Dell EMC PowerScale OneFS 9.2, Part5 – Introduction to SyncIQ

In the first post, we covered the richness of the PowerScale platform. On the second post, we went in depth on the our new platform the F900 , in the third post, we covered the S3 support and, in the forth post, we covered the new, OneFS 9.2 features.

PowerScale SyncIQ offers powerful, flexible, and easy-to-manage asynchronous replication for collaboration, disaster recovery, business continuity, disk-to-disk backup, and remote disk archiving.

SyncIQ delivers unique, highly parallel replication performance that scales with the dataset to provide a solid foundation for disaster recovery. SyncIQ can send and receive data on every node in a PowerScale cluster, taking advantage of any available network bandwidth, so replication performance increases as the data store grows. Data replication starts and remains a simple process because both the replication source and target can scale to multiple petabytes without fragmentation into multiple volumes or file systems.

A simple and intuitive web-based user interface allows administrators to easily organize SyncIQ replication job rates and priorities to match business continuity priorities. Typically, a SyncIQ recurring job is defined to protect the data required for each major Recovery Point Objective (RPO) in the disaster recovery plan. For example, an administrator may choose to sync every 6 hours for customer data, every 2 days for HR data, and so on. A directory, file system or even specific files may be configured for more- or less-frequent replication based on their business criticality. In addition, administrators can create remote archive copies of non-current data that needs to be retained, reclaiming valuable capacity in a production system.

SyncIQ can be tailored to use as much or as little system resource and network bandwidth as necessary, and the sync jobs can be scheduled to run at any time, in order to minimize the impact of the replication on production systems.

SyncIQ Deployment topologies

SyncIQ provides an array of configuration options, ensuring administrators have flexible options to satisfy all workflows with simplicity.

Under each deployment, the configuration could be for the entire cluster or a specified source directory.

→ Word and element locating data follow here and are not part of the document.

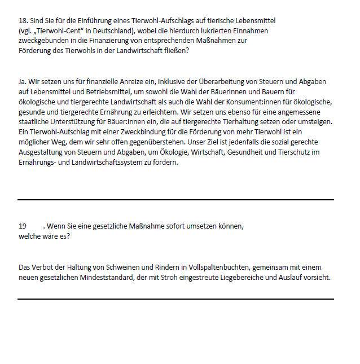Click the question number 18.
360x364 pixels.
pyautogui.click(x=22, y=20)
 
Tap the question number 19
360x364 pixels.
pyautogui.click(x=23, y=226)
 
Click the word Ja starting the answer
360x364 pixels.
pyautogui.click(x=22, y=82)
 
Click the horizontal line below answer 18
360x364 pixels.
pyautogui.click(x=175, y=200)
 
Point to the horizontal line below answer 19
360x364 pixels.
pyautogui.click(x=175, y=299)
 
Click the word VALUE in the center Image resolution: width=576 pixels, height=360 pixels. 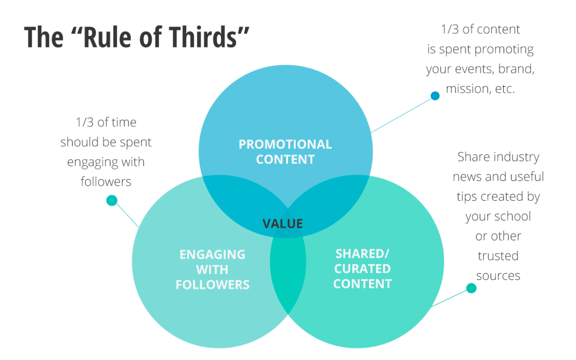[282, 224]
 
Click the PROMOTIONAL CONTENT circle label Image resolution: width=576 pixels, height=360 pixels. [285, 152]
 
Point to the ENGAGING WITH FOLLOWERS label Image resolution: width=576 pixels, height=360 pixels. [212, 269]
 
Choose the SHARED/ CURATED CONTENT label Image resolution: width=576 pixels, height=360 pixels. [362, 269]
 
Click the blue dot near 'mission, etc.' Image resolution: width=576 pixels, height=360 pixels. [435, 96]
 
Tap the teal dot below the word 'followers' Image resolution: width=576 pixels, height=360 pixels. [112, 201]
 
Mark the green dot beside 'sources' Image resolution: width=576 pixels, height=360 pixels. [471, 288]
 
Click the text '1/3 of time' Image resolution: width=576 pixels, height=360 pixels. [106, 122]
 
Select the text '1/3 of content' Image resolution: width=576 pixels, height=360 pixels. [480, 29]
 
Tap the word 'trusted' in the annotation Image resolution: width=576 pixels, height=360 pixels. [498, 256]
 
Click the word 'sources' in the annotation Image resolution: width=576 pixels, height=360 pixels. [498, 276]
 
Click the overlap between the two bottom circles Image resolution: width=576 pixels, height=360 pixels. [288, 269]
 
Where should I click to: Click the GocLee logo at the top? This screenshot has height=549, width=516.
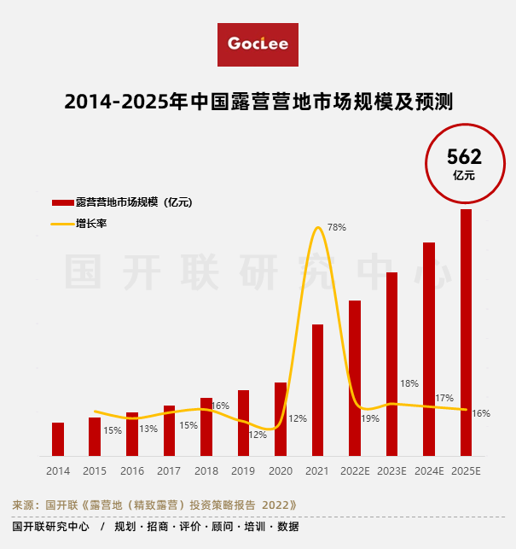258,44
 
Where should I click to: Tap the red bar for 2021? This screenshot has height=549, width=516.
317,389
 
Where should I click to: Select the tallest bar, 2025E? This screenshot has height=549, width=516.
466,333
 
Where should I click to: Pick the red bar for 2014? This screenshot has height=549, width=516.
58,439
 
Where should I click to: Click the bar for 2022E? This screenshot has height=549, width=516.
355,377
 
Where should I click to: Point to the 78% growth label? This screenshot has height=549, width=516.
337,227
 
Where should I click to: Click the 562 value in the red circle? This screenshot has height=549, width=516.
465,157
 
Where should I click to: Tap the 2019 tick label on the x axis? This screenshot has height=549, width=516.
243,471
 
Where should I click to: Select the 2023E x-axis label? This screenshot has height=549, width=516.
391,471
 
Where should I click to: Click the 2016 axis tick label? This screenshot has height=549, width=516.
132,471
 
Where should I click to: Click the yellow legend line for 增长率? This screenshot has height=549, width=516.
62,224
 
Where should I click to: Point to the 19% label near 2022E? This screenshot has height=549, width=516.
370,418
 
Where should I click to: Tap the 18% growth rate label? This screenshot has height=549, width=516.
409,383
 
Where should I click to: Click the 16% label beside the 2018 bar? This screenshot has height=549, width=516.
220,406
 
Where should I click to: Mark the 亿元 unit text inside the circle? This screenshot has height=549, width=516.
465,175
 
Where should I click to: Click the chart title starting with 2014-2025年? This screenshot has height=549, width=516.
258,102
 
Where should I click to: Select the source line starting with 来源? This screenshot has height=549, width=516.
154,505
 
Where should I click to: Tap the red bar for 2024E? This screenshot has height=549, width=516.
429,349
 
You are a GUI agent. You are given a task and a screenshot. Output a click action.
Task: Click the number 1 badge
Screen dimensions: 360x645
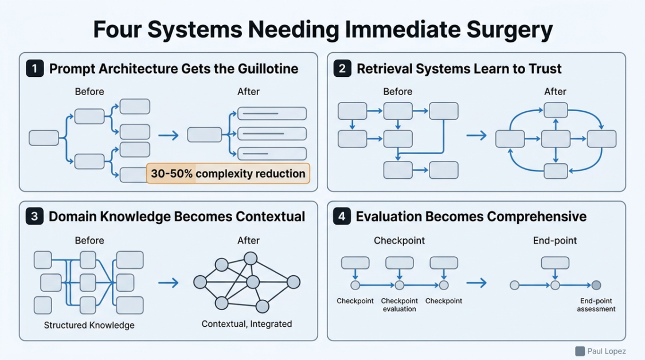[34, 69]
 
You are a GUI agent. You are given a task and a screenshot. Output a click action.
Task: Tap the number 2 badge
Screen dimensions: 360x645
[342, 69]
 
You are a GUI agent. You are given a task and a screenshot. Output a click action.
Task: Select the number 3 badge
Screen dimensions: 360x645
[34, 217]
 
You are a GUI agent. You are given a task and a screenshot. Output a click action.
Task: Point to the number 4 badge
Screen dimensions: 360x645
[342, 217]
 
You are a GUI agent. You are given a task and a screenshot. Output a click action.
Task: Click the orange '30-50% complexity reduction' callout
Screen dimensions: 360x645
[228, 173]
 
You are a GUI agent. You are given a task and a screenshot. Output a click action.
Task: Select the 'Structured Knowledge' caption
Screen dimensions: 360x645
[89, 325]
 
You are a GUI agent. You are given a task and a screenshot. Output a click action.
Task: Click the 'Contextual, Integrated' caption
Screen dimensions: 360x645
[247, 324]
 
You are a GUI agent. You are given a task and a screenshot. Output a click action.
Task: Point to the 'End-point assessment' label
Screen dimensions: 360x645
[596, 305]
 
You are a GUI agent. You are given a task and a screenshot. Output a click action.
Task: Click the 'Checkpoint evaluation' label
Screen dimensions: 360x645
[399, 305]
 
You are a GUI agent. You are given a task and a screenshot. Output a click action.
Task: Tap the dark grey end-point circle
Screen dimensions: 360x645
[596, 285]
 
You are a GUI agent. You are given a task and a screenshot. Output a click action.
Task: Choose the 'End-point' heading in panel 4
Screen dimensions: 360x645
[555, 240]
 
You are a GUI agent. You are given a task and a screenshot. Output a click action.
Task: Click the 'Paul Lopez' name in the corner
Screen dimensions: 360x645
[607, 351]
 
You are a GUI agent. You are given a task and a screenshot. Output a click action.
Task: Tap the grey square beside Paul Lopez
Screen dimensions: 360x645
[580, 351]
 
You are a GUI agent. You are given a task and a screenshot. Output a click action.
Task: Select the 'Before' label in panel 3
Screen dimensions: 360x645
[89, 240]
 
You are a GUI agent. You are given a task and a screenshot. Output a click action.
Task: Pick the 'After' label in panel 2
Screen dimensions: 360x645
[555, 92]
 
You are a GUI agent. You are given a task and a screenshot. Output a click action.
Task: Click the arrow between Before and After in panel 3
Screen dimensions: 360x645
[169, 282]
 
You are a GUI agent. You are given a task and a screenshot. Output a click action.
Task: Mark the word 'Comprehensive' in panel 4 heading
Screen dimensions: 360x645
[536, 217]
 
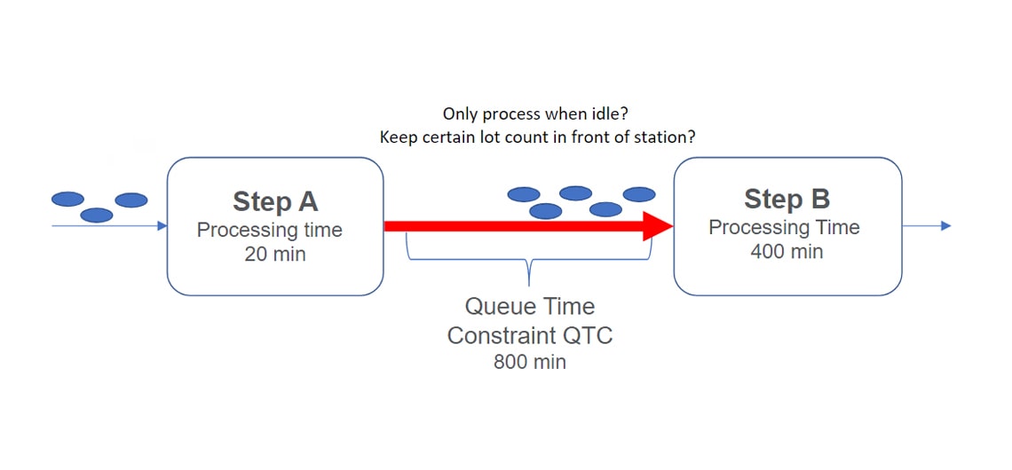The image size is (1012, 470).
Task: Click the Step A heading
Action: [275, 202]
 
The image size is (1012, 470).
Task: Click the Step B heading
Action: [787, 200]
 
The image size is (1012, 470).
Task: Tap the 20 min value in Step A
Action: [275, 255]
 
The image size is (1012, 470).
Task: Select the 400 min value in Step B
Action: [787, 252]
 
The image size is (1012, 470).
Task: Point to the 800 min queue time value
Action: [530, 362]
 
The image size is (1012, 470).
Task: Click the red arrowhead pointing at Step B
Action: [659, 226]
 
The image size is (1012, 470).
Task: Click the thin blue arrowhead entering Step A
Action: [162, 225]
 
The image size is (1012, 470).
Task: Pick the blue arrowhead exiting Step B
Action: [946, 225]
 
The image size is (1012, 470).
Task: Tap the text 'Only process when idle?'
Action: [535, 114]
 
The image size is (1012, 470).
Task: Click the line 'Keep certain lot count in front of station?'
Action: [537, 138]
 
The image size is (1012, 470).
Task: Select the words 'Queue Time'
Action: [530, 306]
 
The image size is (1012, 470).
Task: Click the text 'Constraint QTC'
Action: [530, 335]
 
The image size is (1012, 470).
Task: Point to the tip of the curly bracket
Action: [529, 285]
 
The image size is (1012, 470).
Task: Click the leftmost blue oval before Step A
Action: [67, 200]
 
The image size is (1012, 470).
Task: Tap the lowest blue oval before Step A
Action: [97, 215]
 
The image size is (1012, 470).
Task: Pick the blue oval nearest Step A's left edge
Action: [131, 200]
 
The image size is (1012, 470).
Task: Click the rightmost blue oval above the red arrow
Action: [639, 194]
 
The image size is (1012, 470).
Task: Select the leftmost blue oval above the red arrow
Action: [524, 194]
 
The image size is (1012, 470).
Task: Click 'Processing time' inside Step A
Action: [270, 231]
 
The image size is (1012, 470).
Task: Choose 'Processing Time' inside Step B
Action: [784, 228]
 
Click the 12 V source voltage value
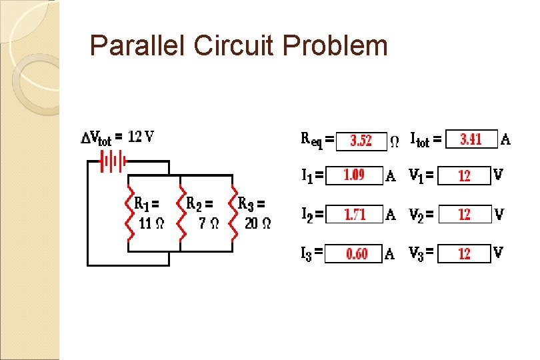pos(141,137)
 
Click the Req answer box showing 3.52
pos(361,141)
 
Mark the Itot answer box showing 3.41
pos(471,139)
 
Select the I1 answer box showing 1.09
pos(354,175)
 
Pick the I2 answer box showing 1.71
pos(355,215)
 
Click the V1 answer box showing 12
pos(465,175)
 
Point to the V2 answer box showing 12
pos(465,215)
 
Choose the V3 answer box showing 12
pos(465,254)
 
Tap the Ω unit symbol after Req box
pos(395,141)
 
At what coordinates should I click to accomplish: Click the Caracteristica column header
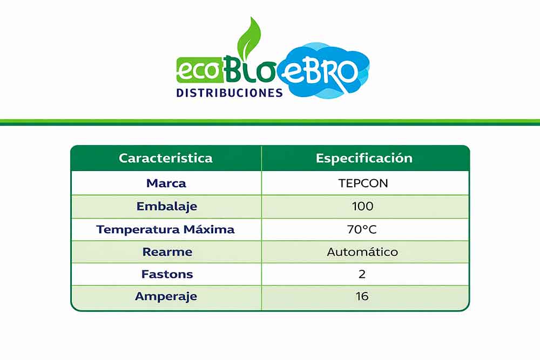166,158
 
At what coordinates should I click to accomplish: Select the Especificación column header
364,158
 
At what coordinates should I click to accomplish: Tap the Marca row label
166,183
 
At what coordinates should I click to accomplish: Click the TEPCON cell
363,183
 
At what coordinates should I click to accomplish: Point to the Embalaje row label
167,206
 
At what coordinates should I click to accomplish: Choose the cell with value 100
363,206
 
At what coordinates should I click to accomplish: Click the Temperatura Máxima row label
165,229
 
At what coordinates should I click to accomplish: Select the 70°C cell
362,229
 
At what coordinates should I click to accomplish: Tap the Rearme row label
167,252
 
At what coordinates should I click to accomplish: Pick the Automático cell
362,252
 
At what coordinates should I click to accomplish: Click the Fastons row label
167,274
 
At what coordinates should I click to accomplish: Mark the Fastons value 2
362,274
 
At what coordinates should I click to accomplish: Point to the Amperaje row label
166,296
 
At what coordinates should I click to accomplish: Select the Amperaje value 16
362,296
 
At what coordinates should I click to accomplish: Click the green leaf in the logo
249,38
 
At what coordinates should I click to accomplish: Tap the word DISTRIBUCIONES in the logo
230,93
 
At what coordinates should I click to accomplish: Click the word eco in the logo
198,71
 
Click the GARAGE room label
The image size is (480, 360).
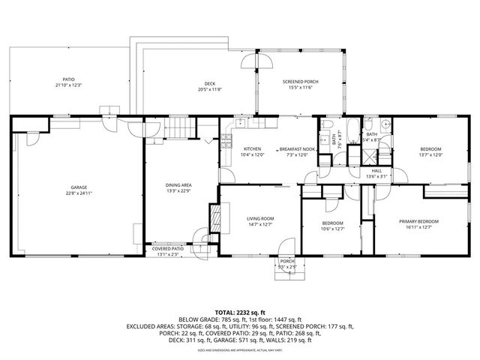(80, 187)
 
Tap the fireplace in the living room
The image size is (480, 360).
(214, 219)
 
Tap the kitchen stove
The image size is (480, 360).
(226, 140)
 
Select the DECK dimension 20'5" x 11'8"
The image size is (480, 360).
(211, 89)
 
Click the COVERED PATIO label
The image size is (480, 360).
(168, 248)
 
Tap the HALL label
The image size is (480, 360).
(376, 170)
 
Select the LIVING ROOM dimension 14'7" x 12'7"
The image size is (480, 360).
(261, 224)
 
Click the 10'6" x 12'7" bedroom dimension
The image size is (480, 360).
(332, 229)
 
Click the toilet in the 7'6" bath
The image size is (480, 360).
(328, 124)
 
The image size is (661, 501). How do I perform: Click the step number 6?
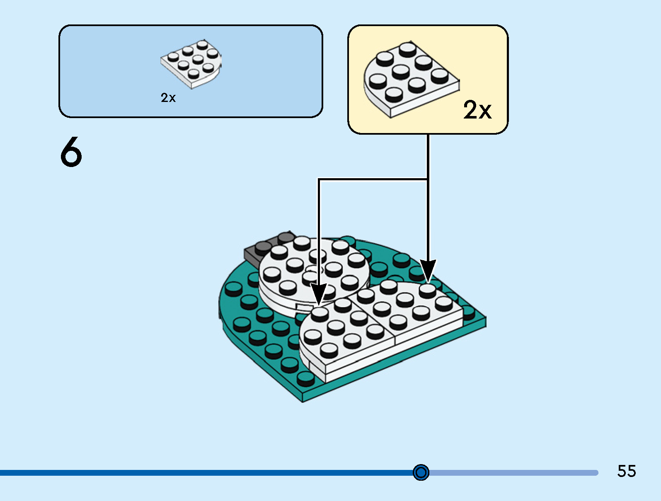click(71, 152)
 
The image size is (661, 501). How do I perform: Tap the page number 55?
click(626, 471)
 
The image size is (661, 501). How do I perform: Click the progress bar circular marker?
click(421, 472)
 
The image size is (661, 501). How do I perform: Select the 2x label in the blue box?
click(168, 98)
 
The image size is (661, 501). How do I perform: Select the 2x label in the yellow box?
click(477, 110)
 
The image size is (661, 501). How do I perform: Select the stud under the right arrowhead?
click(427, 289)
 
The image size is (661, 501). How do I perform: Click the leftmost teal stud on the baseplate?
click(233, 288)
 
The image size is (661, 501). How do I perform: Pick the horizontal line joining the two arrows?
click(373, 179)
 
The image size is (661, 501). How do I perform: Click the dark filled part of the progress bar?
click(207, 473)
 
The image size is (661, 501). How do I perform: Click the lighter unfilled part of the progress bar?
click(514, 473)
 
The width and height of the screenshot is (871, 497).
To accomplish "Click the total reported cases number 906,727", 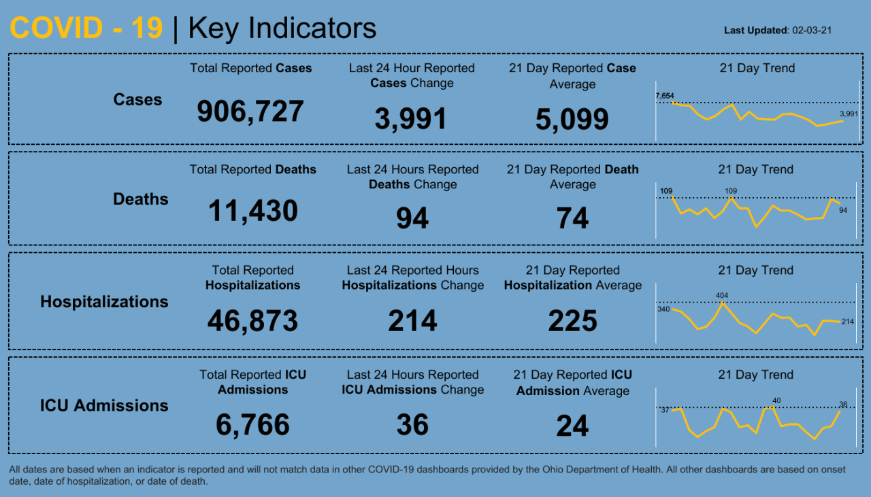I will coord(250,112).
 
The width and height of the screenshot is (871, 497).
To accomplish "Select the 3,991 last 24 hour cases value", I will coord(410,119).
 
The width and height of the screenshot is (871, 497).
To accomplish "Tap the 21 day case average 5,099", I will coord(572,120).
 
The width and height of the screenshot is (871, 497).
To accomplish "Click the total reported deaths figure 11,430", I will coord(252,211).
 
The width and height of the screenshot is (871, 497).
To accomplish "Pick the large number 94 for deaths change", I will coord(412,219).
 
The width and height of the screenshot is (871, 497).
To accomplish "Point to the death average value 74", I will coord(572,219).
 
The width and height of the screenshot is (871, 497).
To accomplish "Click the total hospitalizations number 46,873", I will coord(252,320).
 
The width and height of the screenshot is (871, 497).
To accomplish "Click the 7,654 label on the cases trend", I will coord(664,96).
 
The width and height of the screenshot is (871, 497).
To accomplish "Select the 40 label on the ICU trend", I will coord(776,400).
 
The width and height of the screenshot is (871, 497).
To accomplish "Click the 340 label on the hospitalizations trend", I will coord(663,309).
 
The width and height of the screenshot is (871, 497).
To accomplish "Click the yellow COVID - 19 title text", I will coord(86,29).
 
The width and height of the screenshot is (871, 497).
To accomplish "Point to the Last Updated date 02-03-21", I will coord(812,31).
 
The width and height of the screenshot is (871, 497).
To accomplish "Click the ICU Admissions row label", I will coord(103,406).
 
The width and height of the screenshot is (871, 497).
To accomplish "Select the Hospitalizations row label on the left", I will coord(104,302).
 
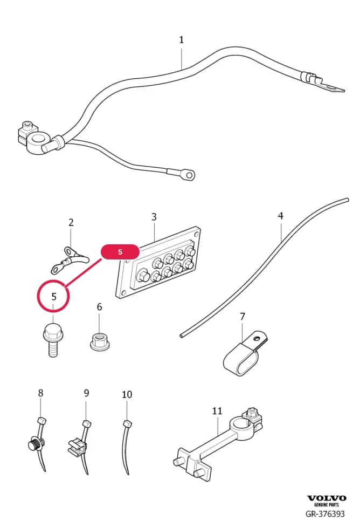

Additionally, the deployment could have a single policy configured between the clusters or several policies, each with different options aligning to RPO and RTO requirements.

One-to-one

In the most common deployment scenario of SyncIQ, data replication is configured between a single source and single target cluster

One-to-many

SyncIQ supports data replication from a single source cluster to many target clusters, allowing the same dataset to exist in multiple locations. A one-to-many deployment could also be referenced as a hub-and spoke deployment, with a central source cluster as the hub and each remote location representing a spoke. In this example SyncIQ is set up to replicated data from the LA office (source cluster) to NJ, NY and UK (target clusters).

Many-to-one

The many-to-one deployment topology is essentially the flipped version of the one-to-many explained in the previous section. Several source clusters replicate to a single target cluster. The many-to-one topology may also be referred to as a hub-and-spoke configuration. However, in this case, the target cluster is the hub, and the spokes are source clusters.
In this example SyncIQ is set up to replicated data from NJ, NY and UK (Source clusters) to LA (target cluster).

Local target

A local target deployment allows a single PowerScale cluster to replicate within itself providing the SyncIQ powerful configuration options in a local cluster. If a local target deployment is used for disaster readiness or archiving options, the cluster protection scheme and storages pools must be considered.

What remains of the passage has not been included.